*** Opening Available data ***

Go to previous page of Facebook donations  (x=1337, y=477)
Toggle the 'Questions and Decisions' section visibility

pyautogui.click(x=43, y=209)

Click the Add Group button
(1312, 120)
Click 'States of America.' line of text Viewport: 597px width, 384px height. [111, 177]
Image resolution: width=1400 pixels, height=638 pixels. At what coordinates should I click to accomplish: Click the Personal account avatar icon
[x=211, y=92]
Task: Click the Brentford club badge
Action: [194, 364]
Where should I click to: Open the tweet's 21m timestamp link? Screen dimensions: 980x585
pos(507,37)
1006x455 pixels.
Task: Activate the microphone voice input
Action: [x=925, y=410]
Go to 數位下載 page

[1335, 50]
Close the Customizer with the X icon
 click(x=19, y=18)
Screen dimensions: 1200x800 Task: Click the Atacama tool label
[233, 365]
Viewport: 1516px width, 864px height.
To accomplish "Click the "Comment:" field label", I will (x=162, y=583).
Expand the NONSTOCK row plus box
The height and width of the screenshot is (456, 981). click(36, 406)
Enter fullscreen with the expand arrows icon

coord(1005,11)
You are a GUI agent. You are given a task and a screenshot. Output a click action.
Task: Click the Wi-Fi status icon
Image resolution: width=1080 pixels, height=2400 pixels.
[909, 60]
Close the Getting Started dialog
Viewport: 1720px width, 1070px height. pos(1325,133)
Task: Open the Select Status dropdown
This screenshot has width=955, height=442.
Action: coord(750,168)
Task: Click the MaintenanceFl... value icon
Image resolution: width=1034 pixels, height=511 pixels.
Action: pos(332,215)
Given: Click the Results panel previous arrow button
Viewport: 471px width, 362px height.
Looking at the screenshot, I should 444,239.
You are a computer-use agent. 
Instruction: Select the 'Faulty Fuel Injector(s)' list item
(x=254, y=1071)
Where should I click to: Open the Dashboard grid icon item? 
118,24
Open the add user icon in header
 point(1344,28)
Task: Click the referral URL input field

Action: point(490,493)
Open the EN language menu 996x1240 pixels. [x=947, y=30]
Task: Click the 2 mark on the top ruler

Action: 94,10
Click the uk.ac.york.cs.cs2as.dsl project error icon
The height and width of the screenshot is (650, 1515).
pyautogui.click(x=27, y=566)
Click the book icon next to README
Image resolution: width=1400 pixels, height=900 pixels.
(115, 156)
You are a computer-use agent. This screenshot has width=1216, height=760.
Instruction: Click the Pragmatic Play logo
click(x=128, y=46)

*** Closing Available data ***

■ Exercise objective ■
Find the lines above that contain the word "agent" and copy each one.

■ Solution to this exercise ■
You are a GUI agent. You are given a task and a screenshot. Output a click action.
You are a computer-use agent. 
You are a computer-use agent. This screenshot has width=1216, height=760.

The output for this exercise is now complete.